Task to complete: Please return all of the records below, reproducing every line unchanged, character for character.

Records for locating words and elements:
* BEGIN *

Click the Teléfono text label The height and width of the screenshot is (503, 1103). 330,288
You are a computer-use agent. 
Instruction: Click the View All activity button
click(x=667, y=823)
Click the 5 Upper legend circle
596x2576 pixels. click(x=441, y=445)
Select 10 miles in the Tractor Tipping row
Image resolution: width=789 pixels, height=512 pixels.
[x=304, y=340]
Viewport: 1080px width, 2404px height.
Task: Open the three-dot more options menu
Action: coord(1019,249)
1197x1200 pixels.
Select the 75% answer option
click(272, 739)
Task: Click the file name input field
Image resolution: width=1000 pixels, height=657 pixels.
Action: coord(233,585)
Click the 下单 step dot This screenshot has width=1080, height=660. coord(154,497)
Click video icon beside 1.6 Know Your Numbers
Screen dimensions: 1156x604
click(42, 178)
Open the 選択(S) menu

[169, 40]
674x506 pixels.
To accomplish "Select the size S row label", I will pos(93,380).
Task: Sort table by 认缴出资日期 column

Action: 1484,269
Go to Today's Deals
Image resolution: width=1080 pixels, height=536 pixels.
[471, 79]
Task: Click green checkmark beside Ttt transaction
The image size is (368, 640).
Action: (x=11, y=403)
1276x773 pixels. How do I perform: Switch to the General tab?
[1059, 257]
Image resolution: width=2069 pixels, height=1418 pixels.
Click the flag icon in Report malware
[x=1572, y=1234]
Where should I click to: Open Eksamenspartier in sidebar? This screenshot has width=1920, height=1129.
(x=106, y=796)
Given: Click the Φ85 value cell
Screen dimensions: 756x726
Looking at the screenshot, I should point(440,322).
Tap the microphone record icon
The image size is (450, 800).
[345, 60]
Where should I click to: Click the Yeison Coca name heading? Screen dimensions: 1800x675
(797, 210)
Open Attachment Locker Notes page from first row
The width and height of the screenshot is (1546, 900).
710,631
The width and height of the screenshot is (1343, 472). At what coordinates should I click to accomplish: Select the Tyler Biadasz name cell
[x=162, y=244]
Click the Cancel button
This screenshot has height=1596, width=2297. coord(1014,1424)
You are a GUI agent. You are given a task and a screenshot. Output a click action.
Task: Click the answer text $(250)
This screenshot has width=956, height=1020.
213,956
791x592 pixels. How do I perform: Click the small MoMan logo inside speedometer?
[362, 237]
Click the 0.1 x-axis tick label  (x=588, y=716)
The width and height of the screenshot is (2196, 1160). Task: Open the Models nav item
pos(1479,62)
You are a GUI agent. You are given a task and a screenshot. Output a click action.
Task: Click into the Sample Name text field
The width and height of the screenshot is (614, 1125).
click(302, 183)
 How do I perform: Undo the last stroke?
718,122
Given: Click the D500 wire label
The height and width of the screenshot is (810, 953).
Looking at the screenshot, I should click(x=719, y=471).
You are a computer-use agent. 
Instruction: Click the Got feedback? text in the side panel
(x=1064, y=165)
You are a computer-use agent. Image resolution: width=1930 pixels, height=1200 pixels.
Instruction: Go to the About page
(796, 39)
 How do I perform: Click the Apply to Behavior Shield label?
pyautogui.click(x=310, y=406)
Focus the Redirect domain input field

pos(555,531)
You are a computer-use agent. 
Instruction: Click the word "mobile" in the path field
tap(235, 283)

* END *

Solution to the problem:
Click the Teléfono text label The height and width of the screenshot is (503, 1103). 330,288
You are a computer-use agent. 
Instruction: Click the View All activity button
click(x=667, y=823)
Click the 5 Upper legend circle
596x2576 pixels. click(x=441, y=445)
Select 10 miles in the Tractor Tipping row
Image resolution: width=789 pixels, height=512 pixels.
[x=304, y=340]
Viewport: 1080px width, 2404px height.
Task: Open the three-dot more options menu
Action: coord(1019,249)
1197x1200 pixels.
Select the 75% answer option
click(272, 739)
Task: Click the file name input field
Image resolution: width=1000 pixels, height=657 pixels.
Action: coord(233,585)
Click the 下单 step dot This screenshot has width=1080, height=660. coord(154,497)
Click video icon beside 1.6 Know Your Numbers
Screen dimensions: 1156x604
click(42, 178)
Open the 選択(S) menu

[169, 40]
674x506 pixels.
To accomplish "Select the size S row label", I will pos(93,380).
Task: Sort table by 认缴出资日期 column

Action: 1484,269
Go to Today's Deals
Image resolution: width=1080 pixels, height=536 pixels.
[471, 79]
Task: Click green checkmark beside Ttt transaction
The image size is (368, 640).
Action: (x=11, y=403)
1276x773 pixels. How do I perform: Switch to the General tab?
[1059, 257]
Image resolution: width=2069 pixels, height=1418 pixels.
Click the flag icon in Report malware
[x=1572, y=1234]
Where should I click to: Open Eksamenspartier in sidebar? This screenshot has width=1920, height=1129.
(x=106, y=796)
Given: Click the Φ85 value cell
Screen dimensions: 756x726
Looking at the screenshot, I should point(440,322).
Tap the microphone record icon
The image size is (450, 800).
[345, 60]
Where should I click to: Click the Yeison Coca name heading? Screen dimensions: 1800x675
(797, 210)
Open Attachment Locker Notes page from first row
The width and height of the screenshot is (1546, 900).
710,631
The width and height of the screenshot is (1343, 472). At what coordinates should I click to accomplish: Select the Tyler Biadasz name cell
[x=162, y=244]
Click the Cancel button
This screenshot has height=1596, width=2297. coord(1014,1424)
You are a GUI agent. You are given a task and a screenshot. Output a click action.
Task: Click the answer text $(250)
This screenshot has width=956, height=1020.
213,956
791x592 pixels. How do I perform: Click the small MoMan logo inside speedometer?
[362, 237]
Click the 0.1 x-axis tick label  (x=588, y=716)
The width and height of the screenshot is (2196, 1160). Task: Open the Models nav item
pos(1479,62)
You are a GUI agent. You are given a task and a screenshot. Output a click action.
Task: Click into the Sample Name text field
The width and height of the screenshot is (614, 1125).
click(302, 183)
 How do I perform: Undo the last stroke?
718,122
Given: Click the D500 wire label
The height and width of the screenshot is (810, 953).
Looking at the screenshot, I should click(x=719, y=471).
You are a computer-use agent. 
Instruction: Click the Got feedback? text in the side panel
(x=1064, y=165)
You are a computer-use agent. Image resolution: width=1930 pixels, height=1200 pixels.
Instruction: Go to the About page
(796, 39)
 How do I perform: Click the Apply to Behavior Shield label?
pyautogui.click(x=310, y=406)
Focus the Redirect domain input field

pos(555,531)
You are a computer-use agent. 
Instruction: Click the word "mobile" in the path field
tap(235, 283)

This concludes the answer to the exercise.